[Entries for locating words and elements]
==*==

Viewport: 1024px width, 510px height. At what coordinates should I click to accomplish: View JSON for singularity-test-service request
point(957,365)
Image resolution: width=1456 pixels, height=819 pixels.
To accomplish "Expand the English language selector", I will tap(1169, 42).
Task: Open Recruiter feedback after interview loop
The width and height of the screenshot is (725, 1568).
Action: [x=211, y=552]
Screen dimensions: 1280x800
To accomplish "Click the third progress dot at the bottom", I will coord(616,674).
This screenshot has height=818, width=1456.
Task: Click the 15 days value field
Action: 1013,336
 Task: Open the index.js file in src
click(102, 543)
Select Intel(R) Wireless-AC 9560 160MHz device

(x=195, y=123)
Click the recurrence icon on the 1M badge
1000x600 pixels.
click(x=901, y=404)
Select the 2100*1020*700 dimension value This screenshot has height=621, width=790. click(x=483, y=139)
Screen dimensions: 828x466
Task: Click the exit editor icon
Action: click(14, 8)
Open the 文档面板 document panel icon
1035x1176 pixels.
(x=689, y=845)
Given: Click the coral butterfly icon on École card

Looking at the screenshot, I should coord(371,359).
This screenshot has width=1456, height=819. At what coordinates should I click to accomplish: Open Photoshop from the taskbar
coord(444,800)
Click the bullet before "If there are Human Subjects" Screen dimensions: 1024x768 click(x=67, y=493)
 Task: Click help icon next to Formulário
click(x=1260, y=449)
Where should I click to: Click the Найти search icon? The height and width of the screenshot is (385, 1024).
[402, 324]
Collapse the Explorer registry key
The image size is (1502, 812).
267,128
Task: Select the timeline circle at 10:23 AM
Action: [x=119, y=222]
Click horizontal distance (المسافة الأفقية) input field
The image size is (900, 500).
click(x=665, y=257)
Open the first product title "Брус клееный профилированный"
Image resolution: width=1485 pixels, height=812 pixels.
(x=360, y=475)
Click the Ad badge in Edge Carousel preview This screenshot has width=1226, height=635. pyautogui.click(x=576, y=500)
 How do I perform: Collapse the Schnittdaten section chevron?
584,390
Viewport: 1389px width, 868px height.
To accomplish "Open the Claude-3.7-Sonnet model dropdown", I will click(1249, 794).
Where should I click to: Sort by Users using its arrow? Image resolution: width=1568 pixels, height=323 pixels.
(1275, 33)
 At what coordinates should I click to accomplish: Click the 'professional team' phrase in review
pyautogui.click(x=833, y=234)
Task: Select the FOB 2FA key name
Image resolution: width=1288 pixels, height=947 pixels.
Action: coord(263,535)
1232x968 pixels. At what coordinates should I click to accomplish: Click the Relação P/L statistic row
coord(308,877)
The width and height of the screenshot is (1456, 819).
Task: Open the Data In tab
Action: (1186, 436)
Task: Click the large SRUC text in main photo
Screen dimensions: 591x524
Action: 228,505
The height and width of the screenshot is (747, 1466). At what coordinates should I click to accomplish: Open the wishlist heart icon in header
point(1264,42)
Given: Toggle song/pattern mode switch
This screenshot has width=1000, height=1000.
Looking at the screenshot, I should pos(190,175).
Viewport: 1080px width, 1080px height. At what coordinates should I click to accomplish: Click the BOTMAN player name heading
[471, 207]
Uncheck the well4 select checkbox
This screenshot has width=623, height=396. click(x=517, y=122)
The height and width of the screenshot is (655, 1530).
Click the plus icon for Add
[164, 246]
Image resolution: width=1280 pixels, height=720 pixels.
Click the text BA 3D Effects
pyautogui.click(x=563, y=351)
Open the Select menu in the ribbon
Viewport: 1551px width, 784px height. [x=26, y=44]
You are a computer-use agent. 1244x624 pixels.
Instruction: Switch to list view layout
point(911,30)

==*==

● **OBJECTIVE**
Copy out all of the items above word for word, keeping every line as it stands.

● **RESULT BELOW**
Viewport: 1024px width, 510px height. At what coordinates should I click to accomplish: View JSON for singularity-test-service request
point(957,365)
Image resolution: width=1456 pixels, height=819 pixels.
To accomplish "Expand the English language selector", I will tap(1169, 42).
Task: Open Recruiter feedback after interview loop
The width and height of the screenshot is (725, 1568).
Action: [x=211, y=552]
Screen dimensions: 1280x800
To accomplish "Click the third progress dot at the bottom", I will coord(616,674).
This screenshot has height=818, width=1456.
Task: Click the 15 days value field
Action: 1013,336
 Task: Open the index.js file in src
click(102, 543)
Select Intel(R) Wireless-AC 9560 160MHz device

(x=195, y=123)
Click the recurrence icon on the 1M badge
1000x600 pixels.
click(x=901, y=404)
Select the 2100*1020*700 dimension value This screenshot has height=621, width=790. click(x=483, y=139)
Screen dimensions: 828x466
Task: Click the exit editor icon
Action: click(14, 8)
Open the 文档面板 document panel icon
1035x1176 pixels.
(x=689, y=845)
Given: Click the coral butterfly icon on École card

Looking at the screenshot, I should coord(371,359).
This screenshot has width=1456, height=819. At what coordinates should I click to accomplish: Open Photoshop from the taskbar
coord(444,800)
Click the bullet before "If there are Human Subjects" Screen dimensions: 1024x768 click(x=67, y=493)
 Task: Click help icon next to Formulário
click(x=1260, y=449)
Where should I click to: Click the Найти search icon? The height and width of the screenshot is (385, 1024).
[402, 324]
Collapse the Explorer registry key
The image size is (1502, 812).
267,128
Task: Select the timeline circle at 10:23 AM
Action: [x=119, y=222]
Click horizontal distance (المسافة الأفقية) input field
The image size is (900, 500).
click(x=665, y=257)
Open the first product title "Брус клееный профилированный"
Image resolution: width=1485 pixels, height=812 pixels.
(x=360, y=475)
Click the Ad badge in Edge Carousel preview This screenshot has width=1226, height=635. pyautogui.click(x=576, y=500)
 How do I perform: Collapse the Schnittdaten section chevron?
584,390
Viewport: 1389px width, 868px height.
To accomplish "Open the Claude-3.7-Sonnet model dropdown", I will click(1249, 794).
Where should I click to: Sort by Users using its arrow? Image resolution: width=1568 pixels, height=323 pixels.
(1275, 33)
 At what coordinates should I click to accomplish: Click the 'professional team' phrase in review
pyautogui.click(x=833, y=234)
Task: Select the FOB 2FA key name
Image resolution: width=1288 pixels, height=947 pixels.
Action: coord(263,535)
1232x968 pixels. At what coordinates should I click to accomplish: Click the Relação P/L statistic row
coord(308,877)
The width and height of the screenshot is (1456, 819).
Task: Open the Data In tab
Action: (1186, 436)
Task: Click the large SRUC text in main photo
Screen dimensions: 591x524
Action: 228,505
The height and width of the screenshot is (747, 1466). At what coordinates should I click to accomplish: Open the wishlist heart icon in header
point(1264,42)
Given: Toggle song/pattern mode switch
This screenshot has width=1000, height=1000.
Looking at the screenshot, I should pos(190,175).
Viewport: 1080px width, 1080px height. At what coordinates should I click to accomplish: Click the BOTMAN player name heading
[471, 207]
Uncheck the well4 select checkbox
This screenshot has width=623, height=396. click(x=517, y=122)
The height and width of the screenshot is (655, 1530).
Click the plus icon for Add
[164, 246]
Image resolution: width=1280 pixels, height=720 pixels.
Click the text BA 3D Effects
pyautogui.click(x=563, y=351)
Open the Select menu in the ribbon
Viewport: 1551px width, 784px height. [x=26, y=44]
You are a computer-use agent. 1244x624 pixels.
Instruction: Switch to list view layout
point(911,30)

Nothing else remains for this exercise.